Maturità, studente sorpreso con lo smartphone durante la seconda prova viene bocciato: cosa rischia ora

L’episodio in un liceo di Sulmona, gli ispettori del ministero avvieranno un’indagine. La preside: «Dispiace per il ragazzo, ma non si transige»

Al Liceo umanistico Giambattista Vico di Sulmona uno studente è stato sorpreso a utilizzare lo smartphone durante la seconda prova dell’esame di maturità per l’indirizzo economico-sociale. Accortasi di quanto stava accadendo, la Commissione è intervenuta annullando l’elaborato del ragazzo ed escludendolo dall’esame per aver commesso una infrazione delle regole imposte per lo svolgimento delle prove. La preside ha dato ragione alla commissione esaminatrice, che ha applicato il regolamento. «Non entro nel merito della vicenda non facendo parte della commissione ma non si è fatto altro che rispettare le regole. Dispiace per il ragazzo ma sul punto non si transige», ha detto la dirigente scolastica Caterina Fantauzzi. Ma per lo studente che ha utilizzato lo smartphone potrebbe non essere finita qui. Gli ispettori ministeriali sono stati informati dell’accaduto e potrebbero aprire un’indagine.

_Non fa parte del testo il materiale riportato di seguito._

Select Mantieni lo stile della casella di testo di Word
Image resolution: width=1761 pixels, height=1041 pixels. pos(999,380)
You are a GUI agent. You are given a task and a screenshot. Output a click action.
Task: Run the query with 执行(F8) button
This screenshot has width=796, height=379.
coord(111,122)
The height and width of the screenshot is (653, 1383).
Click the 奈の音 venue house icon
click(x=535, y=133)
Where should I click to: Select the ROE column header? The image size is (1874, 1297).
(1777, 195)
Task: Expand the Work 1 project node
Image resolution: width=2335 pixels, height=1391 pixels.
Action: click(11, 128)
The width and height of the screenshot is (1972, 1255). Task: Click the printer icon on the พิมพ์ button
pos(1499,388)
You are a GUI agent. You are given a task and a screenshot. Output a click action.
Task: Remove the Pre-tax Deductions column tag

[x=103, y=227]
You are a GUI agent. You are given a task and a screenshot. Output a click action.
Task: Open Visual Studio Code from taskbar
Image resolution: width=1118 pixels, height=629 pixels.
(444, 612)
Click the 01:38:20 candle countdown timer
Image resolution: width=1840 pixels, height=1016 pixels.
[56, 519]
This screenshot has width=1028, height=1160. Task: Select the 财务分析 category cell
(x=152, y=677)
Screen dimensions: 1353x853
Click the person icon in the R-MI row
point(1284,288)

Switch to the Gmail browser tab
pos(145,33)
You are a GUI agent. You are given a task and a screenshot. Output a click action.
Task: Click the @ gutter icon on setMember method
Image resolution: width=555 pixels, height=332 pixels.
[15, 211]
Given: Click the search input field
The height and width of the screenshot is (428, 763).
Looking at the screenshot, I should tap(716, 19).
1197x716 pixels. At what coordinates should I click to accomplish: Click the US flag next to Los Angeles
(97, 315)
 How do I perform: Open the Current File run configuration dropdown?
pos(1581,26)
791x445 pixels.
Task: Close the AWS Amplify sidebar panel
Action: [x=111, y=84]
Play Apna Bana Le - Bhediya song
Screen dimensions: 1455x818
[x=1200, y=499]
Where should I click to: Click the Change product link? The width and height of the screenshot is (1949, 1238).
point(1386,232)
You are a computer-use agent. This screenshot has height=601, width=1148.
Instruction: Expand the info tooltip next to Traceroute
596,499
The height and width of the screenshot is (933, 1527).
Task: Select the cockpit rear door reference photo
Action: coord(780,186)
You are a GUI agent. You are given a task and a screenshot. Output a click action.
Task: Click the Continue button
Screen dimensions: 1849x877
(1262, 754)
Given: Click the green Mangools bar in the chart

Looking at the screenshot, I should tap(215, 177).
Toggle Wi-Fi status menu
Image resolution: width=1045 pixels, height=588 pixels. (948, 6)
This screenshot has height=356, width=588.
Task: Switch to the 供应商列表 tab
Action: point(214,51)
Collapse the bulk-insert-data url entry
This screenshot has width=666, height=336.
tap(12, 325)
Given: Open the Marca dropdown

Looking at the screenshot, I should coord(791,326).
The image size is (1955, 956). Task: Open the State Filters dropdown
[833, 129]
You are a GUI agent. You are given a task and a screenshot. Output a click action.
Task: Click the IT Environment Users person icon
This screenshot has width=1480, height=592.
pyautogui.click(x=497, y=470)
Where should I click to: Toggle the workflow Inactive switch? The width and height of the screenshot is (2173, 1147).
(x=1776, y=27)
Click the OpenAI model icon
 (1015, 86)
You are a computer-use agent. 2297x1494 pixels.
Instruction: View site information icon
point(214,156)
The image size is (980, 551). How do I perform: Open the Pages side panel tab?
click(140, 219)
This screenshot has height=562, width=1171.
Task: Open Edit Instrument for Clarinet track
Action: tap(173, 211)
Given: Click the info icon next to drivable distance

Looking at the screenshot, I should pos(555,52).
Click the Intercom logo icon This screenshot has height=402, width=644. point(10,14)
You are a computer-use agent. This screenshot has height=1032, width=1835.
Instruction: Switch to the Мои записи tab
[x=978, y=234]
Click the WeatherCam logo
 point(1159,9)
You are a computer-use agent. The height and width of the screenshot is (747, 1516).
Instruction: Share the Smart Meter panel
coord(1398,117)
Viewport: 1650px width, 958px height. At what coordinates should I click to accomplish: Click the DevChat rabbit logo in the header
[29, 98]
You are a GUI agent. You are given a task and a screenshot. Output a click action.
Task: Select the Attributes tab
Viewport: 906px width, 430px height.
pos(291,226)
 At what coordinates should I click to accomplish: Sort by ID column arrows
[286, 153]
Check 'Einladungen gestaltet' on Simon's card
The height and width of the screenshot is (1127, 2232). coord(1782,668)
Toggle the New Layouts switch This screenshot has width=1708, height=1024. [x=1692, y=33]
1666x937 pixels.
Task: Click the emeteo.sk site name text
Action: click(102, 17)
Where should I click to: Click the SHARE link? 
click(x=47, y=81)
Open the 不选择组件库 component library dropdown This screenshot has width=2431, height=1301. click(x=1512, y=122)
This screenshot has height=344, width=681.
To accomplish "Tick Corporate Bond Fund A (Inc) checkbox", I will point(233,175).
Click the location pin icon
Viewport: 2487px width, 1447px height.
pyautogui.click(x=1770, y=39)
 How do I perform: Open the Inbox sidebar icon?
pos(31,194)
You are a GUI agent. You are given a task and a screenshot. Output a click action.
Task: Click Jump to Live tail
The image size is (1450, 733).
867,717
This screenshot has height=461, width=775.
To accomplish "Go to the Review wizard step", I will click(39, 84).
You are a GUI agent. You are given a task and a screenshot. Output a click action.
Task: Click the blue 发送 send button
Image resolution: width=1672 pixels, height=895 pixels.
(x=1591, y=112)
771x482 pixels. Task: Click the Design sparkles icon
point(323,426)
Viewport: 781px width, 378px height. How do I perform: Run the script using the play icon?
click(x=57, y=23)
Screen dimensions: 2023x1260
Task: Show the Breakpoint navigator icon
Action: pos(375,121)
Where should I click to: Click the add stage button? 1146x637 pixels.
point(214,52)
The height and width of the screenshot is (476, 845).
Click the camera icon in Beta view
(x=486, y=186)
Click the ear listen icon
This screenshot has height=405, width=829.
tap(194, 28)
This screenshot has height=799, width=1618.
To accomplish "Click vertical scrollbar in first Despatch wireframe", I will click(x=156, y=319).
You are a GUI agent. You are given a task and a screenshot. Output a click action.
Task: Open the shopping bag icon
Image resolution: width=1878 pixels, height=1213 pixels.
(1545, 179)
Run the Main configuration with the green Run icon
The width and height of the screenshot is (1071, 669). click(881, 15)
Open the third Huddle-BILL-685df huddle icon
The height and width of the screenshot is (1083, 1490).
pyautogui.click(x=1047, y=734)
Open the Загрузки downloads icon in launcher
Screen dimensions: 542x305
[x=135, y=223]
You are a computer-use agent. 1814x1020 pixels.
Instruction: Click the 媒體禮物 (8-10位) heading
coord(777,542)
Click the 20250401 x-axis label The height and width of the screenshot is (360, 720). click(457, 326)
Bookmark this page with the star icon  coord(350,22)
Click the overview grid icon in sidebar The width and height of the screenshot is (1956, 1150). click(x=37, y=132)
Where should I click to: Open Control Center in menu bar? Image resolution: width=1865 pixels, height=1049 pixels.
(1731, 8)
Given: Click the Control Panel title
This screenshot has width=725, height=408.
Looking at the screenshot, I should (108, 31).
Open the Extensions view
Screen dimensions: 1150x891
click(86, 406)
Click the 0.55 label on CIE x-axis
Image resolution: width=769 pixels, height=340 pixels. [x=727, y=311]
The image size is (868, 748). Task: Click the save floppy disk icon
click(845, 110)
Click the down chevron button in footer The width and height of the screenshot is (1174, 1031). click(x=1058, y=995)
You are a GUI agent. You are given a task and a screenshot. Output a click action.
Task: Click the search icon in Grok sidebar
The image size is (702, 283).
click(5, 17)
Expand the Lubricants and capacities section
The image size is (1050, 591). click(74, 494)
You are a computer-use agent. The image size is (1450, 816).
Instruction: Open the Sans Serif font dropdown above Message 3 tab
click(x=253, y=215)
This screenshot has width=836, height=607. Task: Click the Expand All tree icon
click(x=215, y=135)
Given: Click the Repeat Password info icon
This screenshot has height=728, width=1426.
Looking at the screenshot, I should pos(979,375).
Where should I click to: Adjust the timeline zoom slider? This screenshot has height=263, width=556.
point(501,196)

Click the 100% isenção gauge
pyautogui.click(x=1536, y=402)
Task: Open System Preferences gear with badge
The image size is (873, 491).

Copiare a un esame di Stato è reato

Lo studente di Sulmona dovrà ora ripetere l’anno scolastico, essere ammesso all’esame di maturità e affrontarla nuovamente. Ma non solo. Gli ispettori del ministero dell’istruzione hanno già avviato le verifiche che porteranno all’apertura dell’indagine. Il giovane ha infatti violato la circolare ministeriale che fa divieto agli studenti di usare «dispositivi elettronici quali telefoni cellulari, smartphone, smartwatch e qualsiasi altro strumento in grado di consultare file, inviare fotografie o utilizzare tecnologie come luce infrarossa o ultravioletta». Essere sorpresi a copiare, o ad aiutare a copiare, durante un esame di Stato si configura poi come reato, secondo la legge n. 475 del 19 aprile 1925. Nel primo articolo, si legge: «Chiunque in esami o concorsi, prescritti o richiesti da autorità o pubbliche Amministrazioni per il conferimento di lauree o di ogni altro grado o titolo scolastico o accademico, per l’abilitazione all’insegnamento od all’esercizio di una professione, per il rilascio di diplomi o patenti, presenta, come propri, dissertazioni, studi, pubblicazioni, progetti tecnici e, in genere, lavori che siano opera di altri, è punito con la reclusione da tre mesi ad un anno. La pena della reclusione non può essere inferiore a sei mesi qualora l’intento sia conseguito».